Re: [PATCH v6 1/3] x86/fpu: Measure the Latency of XSAVES and XRSTORS

From: Ingo Molnar
Date: Sat Sep 02 2023 - 06:50:06 EST



* Yi Sun <yi.sun@xxxxxxxxx> wrote:

> +#define XSTATE_XSAVE(fps, lmask, hmask, err) \
> + do { \
> + struct fpstate *f = fps; \
> + u64 tc = -1; \
> + if (xsave_tracing_enabled()) \
> + tc = trace_clock(); \
> + __XSTATE_XSAVE(&f->regs.xsave, lmask, hmask, err); \
> + if (xsave_tracing_enabled()) \
> + trace_x86_fpu_latency_xsave(f, trace_clock() - tc);\
> + } while (0)
> +
> /*
> * Use XRSTORS to restore context if it is enabled.
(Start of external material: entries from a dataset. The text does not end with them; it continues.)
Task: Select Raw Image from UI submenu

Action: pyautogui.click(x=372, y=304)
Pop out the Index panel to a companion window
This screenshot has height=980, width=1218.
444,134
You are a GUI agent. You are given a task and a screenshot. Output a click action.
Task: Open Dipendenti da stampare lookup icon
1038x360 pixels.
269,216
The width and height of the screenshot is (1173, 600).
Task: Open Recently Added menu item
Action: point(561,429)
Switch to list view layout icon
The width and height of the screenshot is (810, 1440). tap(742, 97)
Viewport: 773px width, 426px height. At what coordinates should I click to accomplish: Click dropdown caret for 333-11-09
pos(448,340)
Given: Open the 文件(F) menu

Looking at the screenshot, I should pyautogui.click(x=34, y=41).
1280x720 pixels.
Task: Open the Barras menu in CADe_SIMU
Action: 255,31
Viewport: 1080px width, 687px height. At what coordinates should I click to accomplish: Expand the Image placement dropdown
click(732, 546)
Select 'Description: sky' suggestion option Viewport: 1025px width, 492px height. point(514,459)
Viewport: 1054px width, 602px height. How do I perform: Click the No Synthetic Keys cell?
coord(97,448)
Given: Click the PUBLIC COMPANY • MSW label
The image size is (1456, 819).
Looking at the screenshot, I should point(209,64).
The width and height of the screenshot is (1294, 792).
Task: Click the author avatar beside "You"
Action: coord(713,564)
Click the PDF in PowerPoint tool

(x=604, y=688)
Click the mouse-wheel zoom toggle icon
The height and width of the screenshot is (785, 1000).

XRSTORS supports compact
> * XSAVE area format.
> */
> -#define XSTATE_XRESTORE(st, lmask, hmask) \
> +#define __XSTATE_XRESTORE(st, lmask, hmask) \
> asm volatile(ALTERNATIVE(XRSTOR, \
> XRSTORS, X86_FEATURE_XSAVES) \
> "\n" \
> @@ -140,6 +168,17 @@ static inline u64 xfeatures_mask_independent(void)
> : "D" (st), "m" (*st), "a" (lmask), "d" (hmask) \
> : "memory")
>
> +#define XSTATE_XRESTORE(fps, lmask, hmask) \
> + do { \
> + struct fpstate *f = fps; \
> + u64 tc = -1; \
> + if (xrstor_tracing_enabled()) \
> + tc = trace_clock(); \
> + __XSTATE_XRESTORE(&f->regs.xsave, lmask, hmask); \
> + if (xrstor_tracing_enabled()) \
> + trace_x86_fpu_latency_xrstor(f, trace_clock() - tc);\
> + } while (0)
> +
> #if defined(CONFIG_X86_64) && defined(CONFIG_X86_DEBUG_FPU)
> extern void xfd_validate_state(struct fpstate *fpstate, u64 mask, bool rstor);
> #else
> @@ -184,7 +223,7 @@ static inline void os_xsave(struct fpstate *fpstate)
> WARN_ON_FPU(!alternatives_patched);
> xfd_validate_state(fpstate, mask, false);
>
> - XSTATE_XSAVE(&fpstate->regs.xsave, lmask, hmask, err);
> + XSTATE_XSAVE(fpstate, lmask, hmask, err);
>
> /* We should never fault when copying to a kernel buffer: */
> WARN_ON_FPU(err);
> @@ -201,7 +240,7 @@ static inline void os_xrstor(struct fpstate *fpstate, u64 mask)
> u32 hmask = mask >> 32;
>
> xfd_validate_state(fpstate, mask, true);
> - XSTATE_XRESTORE(&fpstate->regs.xsave, lmask, hmask);
> + XSTATE_XRESTORE(fpstate, lmask, hmask);
> }

Instead of adding overhead to the regular FPU context saving/restoring code
paths, could you add a helper function that has tracing code included, but
which isn't otherwise used - and leave the regular code with no tracing
overhead?

This puts a bit of a long-term maintenance focus on making sure that the
traced functionality won't bitrot, but I'd say that's preferable to adding
tracing overhead.

Thanks,

Ingo